**EXTRAIT SOURCE:**

EXPOSÉ DES MOTIFS

Mesdames, Messieurs,

La loi n° 2021-1104 du 22 août 2021 portant lutte contre le dérèglement climatique et renforcement de la résilience face à ses effets, dite loi « Climat-résilience », a fixé à la France et ses collectivités territoriales d'ambitieux objectifs de lutte contre l'artificialisation des sols.

Afin de tendre vers la « zéro artificialisation nette » d'ici 2050, et dans un premier temps, d'atteindre une réduction de moitié de l'artificialisation nouvelle d'ici 2031, elle impose aux Régions, intercommunalités et communes françaises d'intégrer à leurs documents de planification respectifs des objectifs et trajectoires chiffrées, qui visent à limiter le nombre d'autorisations octroyées sur des parcelles jusqu'alors non artificialisées.

**CONSIGNE:** Recopiez le passage de l'extrait sur la loi Climat-résilience qui commence aux mots « EXPOSÉ DES MOTIFS » et s'arrête après « l'artificialisation des sols. ».

**BLOC DE DONNÉES:**
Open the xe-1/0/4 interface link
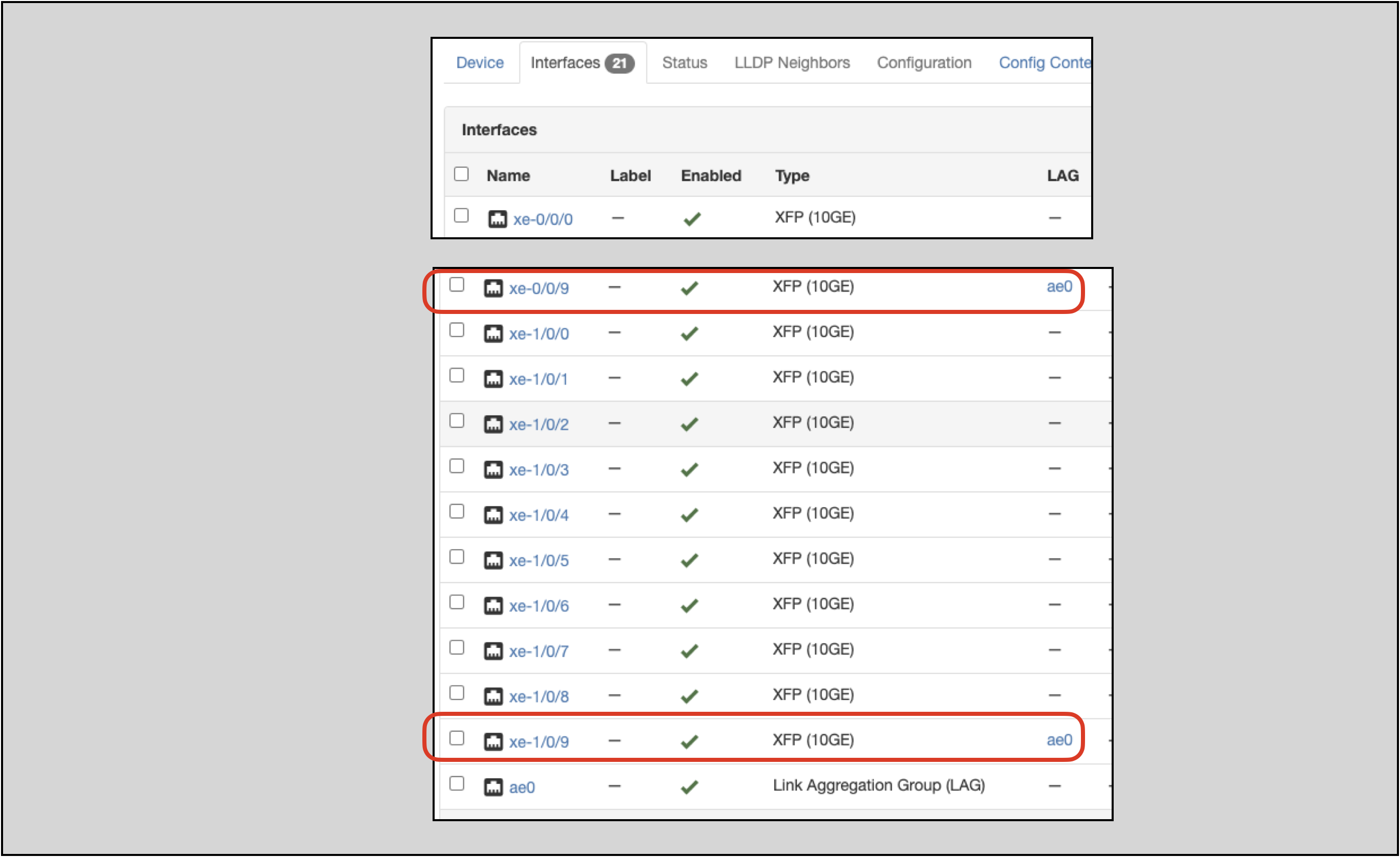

**RÉSULTAT:**
EXPOSÉ DES MOTIFS

Mesdames, Messieurs,

La loi n° 2021-1104 du 22 août 2021 portant lutte contre le dérèglement climatique et renforcement de la résilience face à ses effets, dite loi « Climat-résilience », a fixé à la France et ses collectivités territoriales d'ambitieux objectifs de lutte contre l'artificialisation des sols.